Getting Started with BCP#

NVIDIA Base Command Platform (BCP) includes a central user interface with a set of managed compute resources. It can be used to manage datasets, workspaces, and jobs, as well as users within an organization and team. This creates a convenient hub for monitoring job execution, viewing metrics and logs, and monitoring resource utilization. NVIDIA DGX Cloud is powered by Base Command Platform.

More information and CLI documentation can be found on the BCP website.

Before beginning, NGC CLI must be installed and configured to perform command-line tasks. Visit the NGC user guide for instructions.

Training BioNeMo Models with BCP#

The following reference script can be used to launch a job on a cluster running BCP from a local workstation using the NGC CLI. The NGC web UI can also be used to configure and launch the job interactively.

Data Processing on BCP#

Note: The command below is incomplete. Please replace all < > with appropriate values. You can reach out to NGC customer support if you’re not sure what these values should be.

ngc batch run \\
--name "megamolbart_sample_dataprocess" \\
--org <org> \\
--team <team> \\
--array-type "PYTORCH" \\
--ace <ace> \\
--instance <instance> \\
--commandline "cd /workspace/bionemo/examples/molecule/megamolbart && python pretrain.py --config-path=conf --config-name=pretrain_xsmall_span_aug do_training=False model.data.links_file='${oc.env:BIONEMO_HOME}/examples/molecule/megamolbart/dataset/ZINC-downloader-sample.txt' model.data.dataset_path=/data/zinc_csv" \\
--result /result \\
--image "nvidia/clara/bionemo-framework:1.1" \\
--workspace <workspace-id>:/data:RW

Below is a quick summary of some of the arguments in the command above. Run ngc batch run --help in your local terminal for more details.

Result: Private to a job, read-write artifact, automatically generated for each node in a job.

Workspace: Shareable read-write artifact, mountable to a job.
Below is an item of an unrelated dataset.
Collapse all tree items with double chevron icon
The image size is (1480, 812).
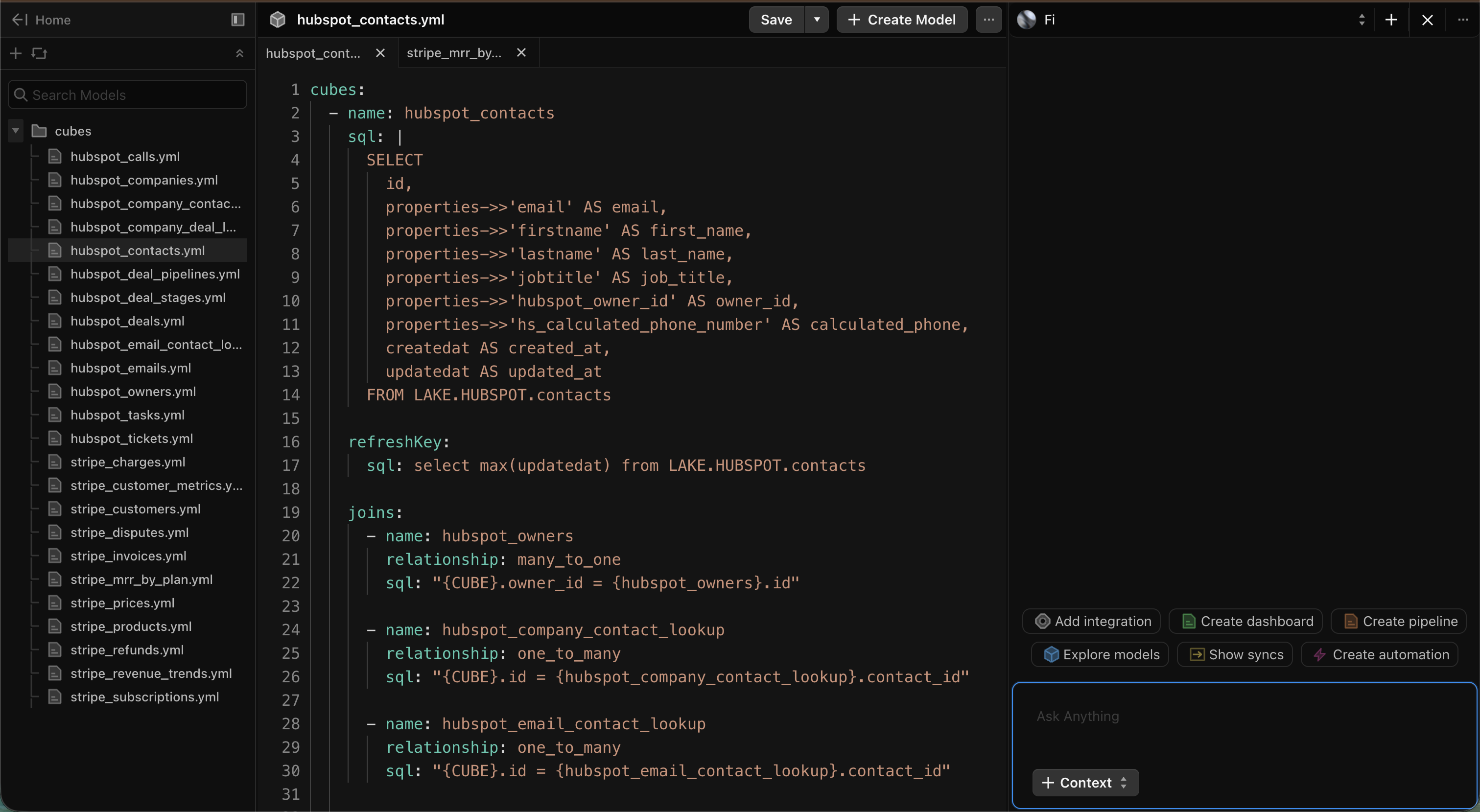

Ace: Accelerated Computing Environment.

Instance: Node type for running the job.

Training on BCP#

Note: The command below is incomplete. Please replace all < > with appropriate values. You can reach out to NGC customer support if you’re not sure what these values should be.

ngc batch run \\
--name "megamolbart_sample_train" \\
--org <org> \\
--team <team> \\
--array-type "PYTORCH" \\
--ace <ace> \\
--instance <instance> \\
--commandline "python pretrain.py --config-path=conf --config-name=pretrain_xsmall_span_aug do_training=True model.data.dataset_path=/data/zinc_csv model.data.dataset.train=x000 model.data.dataset.val=x000 model.data.dataset.test=x000 exp_manager.exp_dir=/data/mmb_training" \\
--result /result \\
--image "nvidia/clara/bionemo-framework:1.1" \\
--workspace <workspace-id>:/data:RW

You can explore the contents of the Docker container locally to understand different scripts and models available. Follow the Quickstart Guide for instructions on running BioNeMo container locally.